A book review by Mark L. Olson
Doubleday, 1998, 286 pp, £16.99
The 23rd (honest!) Discworld novel is one of the best. Like all the best Discworld books, it combines Pratchett's humor, mixed-up mythology, and some serious issues.
Vampires from the near-by country of Uberwald have invaded Lancre, and Granny Weatherwax and Nanny Ogg have to set it right. The vampires are powerful - the leader, Count Magpyr is a modernist who has concluded that vampires' aversion to garlic, sunlight, holy symbols and the like is more in the nature of a built-in neuroses, and consequently can be countered. This makes him very powerful and very dangerous. (Particularly to his family, since he's got a bunch of flash cards with every religious symbol in the Discworld which he shows them at random intervals to build up their resistance to holy symbols.)
His modern turn of mind shows in his utilitarian point of view. He looks to milk (not the right, word, actually...) the people of his domain as completely as he can killing them. Being successful at that, he next looks towards controlling neighboring countries like Lancre. Think of it as taking a good, old-fashioned, horror and modernizing it and making it efficient.
Other characters include a well-meaning priest of Om, the Pictsies (blue people who are 6" tall and talk in an impenetrable Scots highland brogue), and a cast of lesser vampires, including Count Magpyr's two teen-aged children Vlad and Lacrimosa (who prefer to be called by names like Terrance and Sally to annoy their parents).
Like any good fairytale there is a moral dimension, foremost in this book is Granny Weatherwax fighting the temptation to give in and become a very powerful vampire out of sheer moral fiber and an inclination to make her own choices, thank you very much.

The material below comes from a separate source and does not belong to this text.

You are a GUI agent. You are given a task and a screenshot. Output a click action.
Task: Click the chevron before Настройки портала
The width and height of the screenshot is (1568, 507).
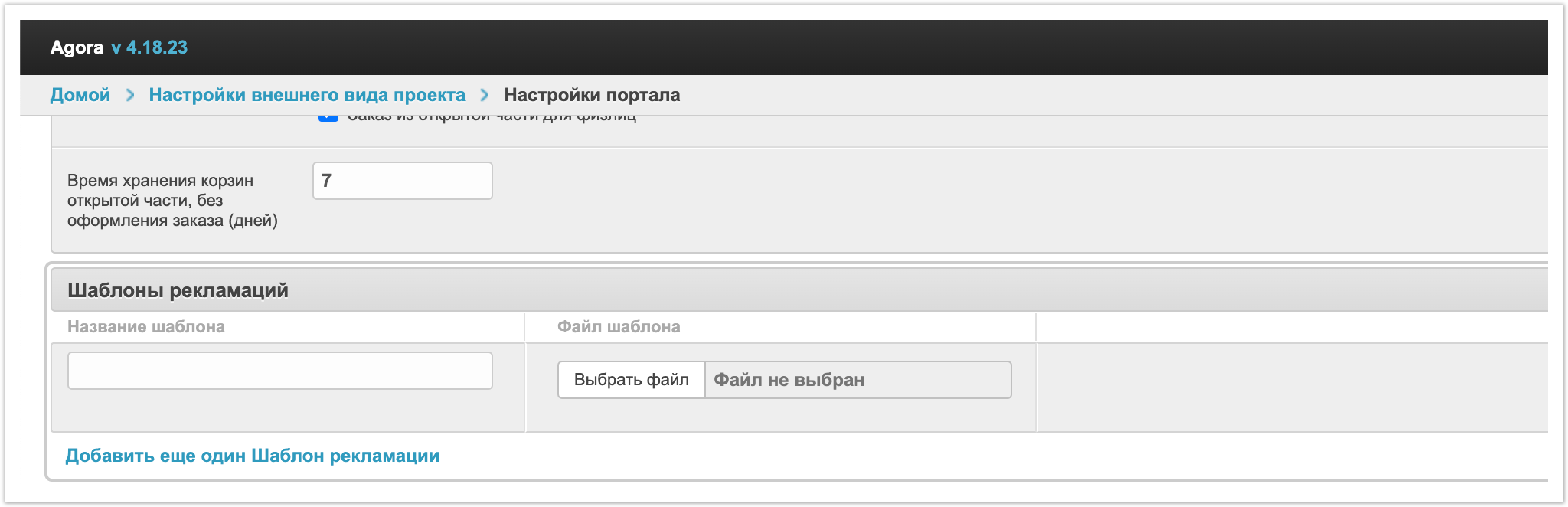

Also, the priest of Om -- who starts out as a very modern sort of very well educated priest who doesn't believe in much of anything -- winds up realizing that a religion with good and evil (and good, singable songs) is what actually interests people. And, as before, Granny's lectures on not treating people like they were things.
The best Discworld novels are all fairytales in the very best sense, and this is one of the better ones.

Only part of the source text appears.